C'est la leçon que veut retenir l'exécutif de l'affaire Benalla, alors que les dernières auditions de protagonistes sont menées lundi et mardi au Sénat. La séquence aurait-elle été moins périlleuse si la haute administration avait partagé les opinions et les intérêts de la majorité macroniste ? L'Élysée apparaît en tout cas déterminé à s'assurer de la fidélité des hauts fonctionnaires en temps de crise. Pour y parvenir, le président copmpte s'appuyer sur un outil importé des États-Unis, vanté par Emmanuel Macron pendant la campagne présidentielle et présenté comme une changement de paradigme dans les hautes sphères de l'État : le "spoil system".
Une promesse de campagne. Derrière cette expression anglaise née aux États-Unis au début du 19ème siècle se cache en fait une idée plutôt simple : lorsque des dirigeants arrivent au pouvoir dans un pays, ils changent les hauts fonctionnaires pour s'assurer de leur fidélité.
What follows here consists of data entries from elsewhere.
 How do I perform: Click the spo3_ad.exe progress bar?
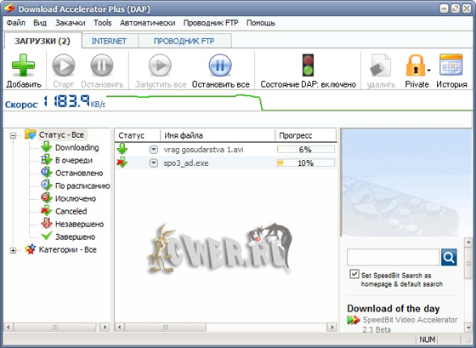click(306, 163)
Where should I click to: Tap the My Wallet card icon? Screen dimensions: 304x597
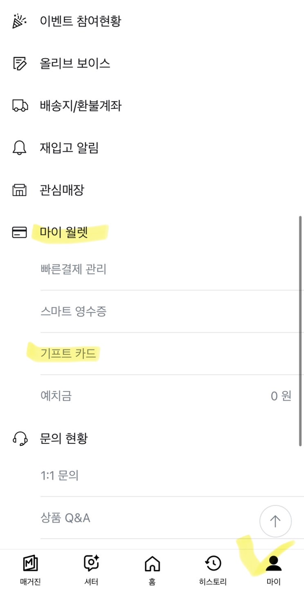[20, 233]
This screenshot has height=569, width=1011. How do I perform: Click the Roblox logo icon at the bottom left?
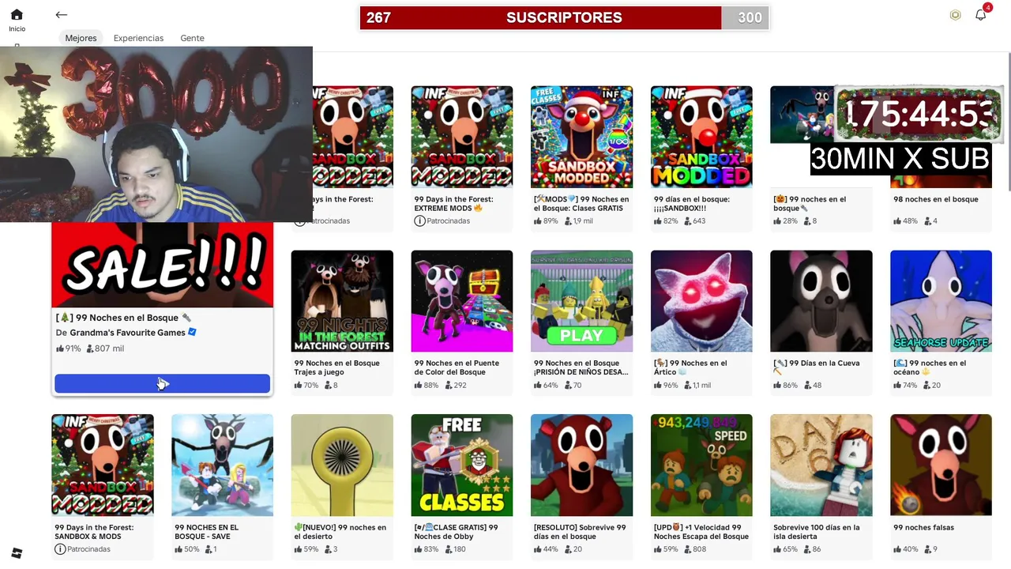17,552
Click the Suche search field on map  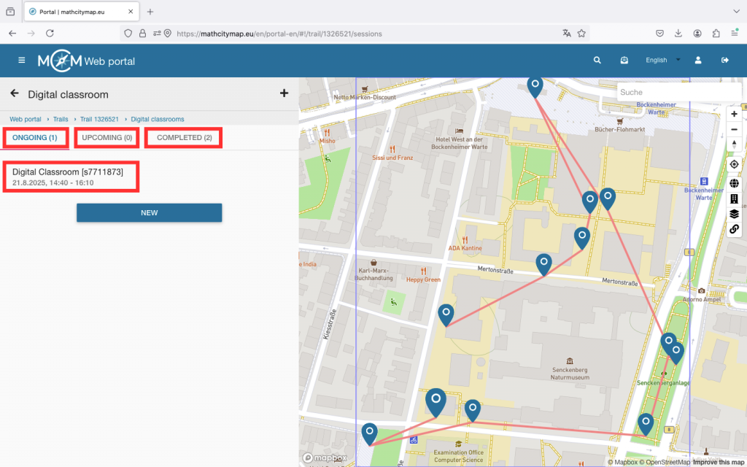[x=667, y=93]
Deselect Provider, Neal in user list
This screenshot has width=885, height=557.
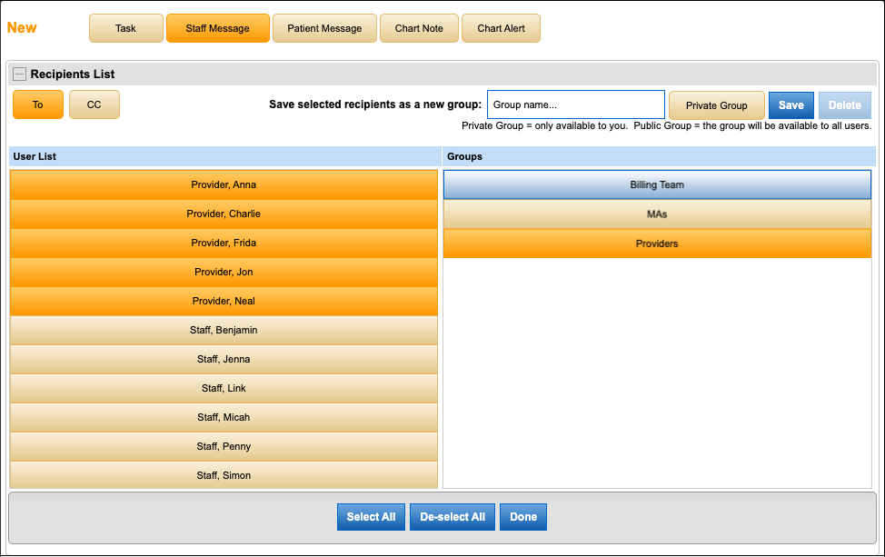[223, 301]
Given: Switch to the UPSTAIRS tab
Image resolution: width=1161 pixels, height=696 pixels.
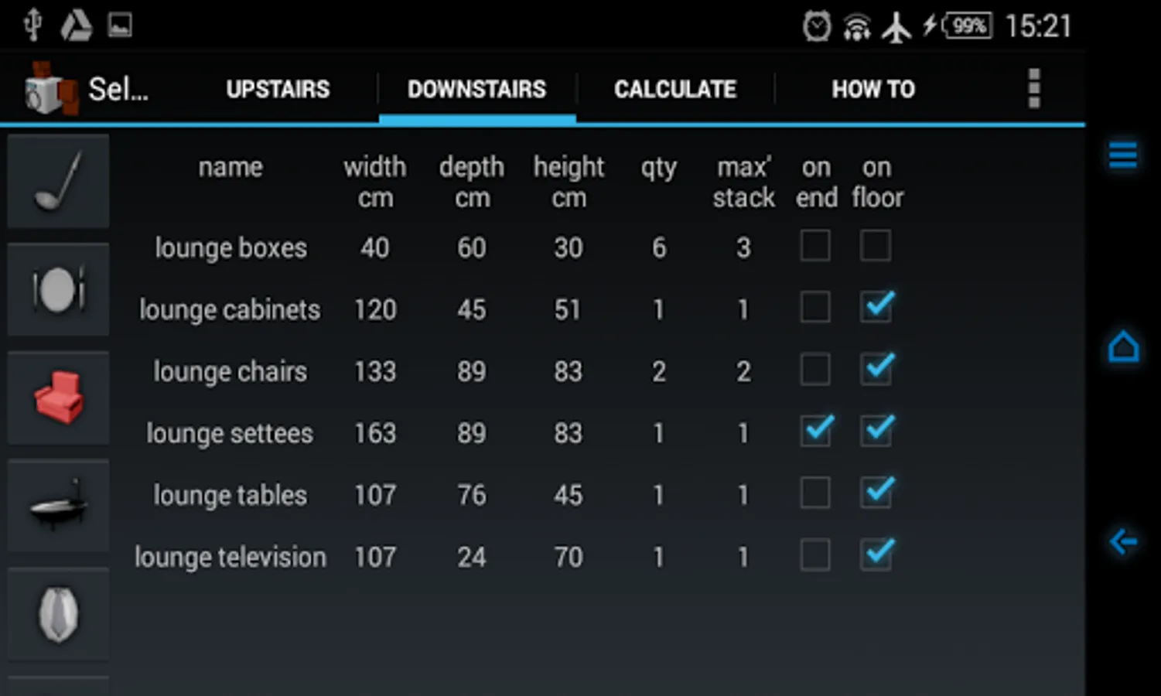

En France, cela regroupe les administrations centrales (le CSA, le Commissariat à l'énergie atomique ou l'université de Strasbourg, par exemple), les préfets, les ambassadeurs… Objectif : éviter de voir leurs réformes "torpillées" ou insuffisamment mises en oeuvre par des structures chargées en théorie d'appliquer concrètement la loi sur le terrain.
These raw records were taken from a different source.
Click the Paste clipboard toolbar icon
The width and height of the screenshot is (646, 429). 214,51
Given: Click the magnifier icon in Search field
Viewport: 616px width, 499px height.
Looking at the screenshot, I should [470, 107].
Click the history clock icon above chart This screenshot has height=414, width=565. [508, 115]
"Nous sommes en fait face aux limites de l'absence du 'spoil system'. L'affaire Benalla nous l'a montré, si nous le faisons pas, cela peut se retourner contre nous", constate aujourd'hui un conseiller du président auprès du Figaro, lundi. Pour autant, cet appétit pour le "spoil system" n'est pas nouveau chez Emmanuel Macron : "Dans les deux premiers mois du quinquennat, je changerai ou confirmerai l’intégralité des postes de direction dans la fonction publique… C’est une mise sous tension de l’appareil d’Etat", promettait-il dans un entretien aux Échos, en février 2017.
Quelques départs commentés. Dans les faits, 180 hauts fonctionnaires, dont la nomination dépend du gouvernement, ont été évalués au cours de l'année 2017, pour s'assurer de l'adéquation de leurs vues avec celles de l'exécutif. Très peu de responsables ont en réalité quitté l'administration après l'arrivée au pouvoir d'Emmanuel Macron. Parmi les contre-exemples, le départ très commenté du chef d'état-major des armées, Pierre de Villiers, en juillet 2017 ou celui du Conseil supérieur des programmes, Michel Lussault, en septembre dernier. Après l'attentat de Marseille, l'Élysée a aussi limogé le préfet du Rhône, Henri-Michel Comet, pour le remplacer par un haut fonctionnaire proche de Christophe Castaner mais condamné pour avoir diffamé un Algérien et accordé des permis des construire illégaux en Corse, pointe La Tribune.
L'affaire Benalla montre surtout que la haute administration policière n'est pas alignée sur les positions de l'Élysée. Lors de son audition devant la commission d'enquête de l'Assemblée, le préfet de police Michel Delpuech s'est notamment désolidarisé de l'exécutif en renvoyant la responsabilité des agissements de l'ex-chargé de mission vers l'Élysée. Cette défiance entre la préfecture de police et la présidence pourrait donner lieu à une reprise en main de la première par la seconde, dans les semaines et les mois à venir. Le préfet Delpuech pourrait en faire les frais : il a été nommé avant le premier tour de l'élection présidentielle, en avril 2017. Emmanuel Macron n'était pas encore à l'Élysée.
"Il va falloir s'occuper" de certains hauts fonctionnaires. La plus grande crise du quinquennat jusqu'à présent est donc l'occasion d'affermir véritablement la tutelle de l'Élysée sur les administrations centrales. "Jusqu'à présent, nous nous sommes montrés plutôt conciliants", raconte un proche d'Emmanuel Macron au Figaro. "En arrivant, nous avons laissé aux hauts fonctionnaires le choix de rester travailler avec nous ou de partir si cela leur posait des problèmes. Apparemment, certains qui avaient des problèmes sont restés. Il va falloir s'en occuper." Si l'exécutif se défendait au début du quinquennat de vouloir mener une "chasse aux sorcières" au sein des administrations centrales, le ton a bien changé au début de l'an II du quinquennat.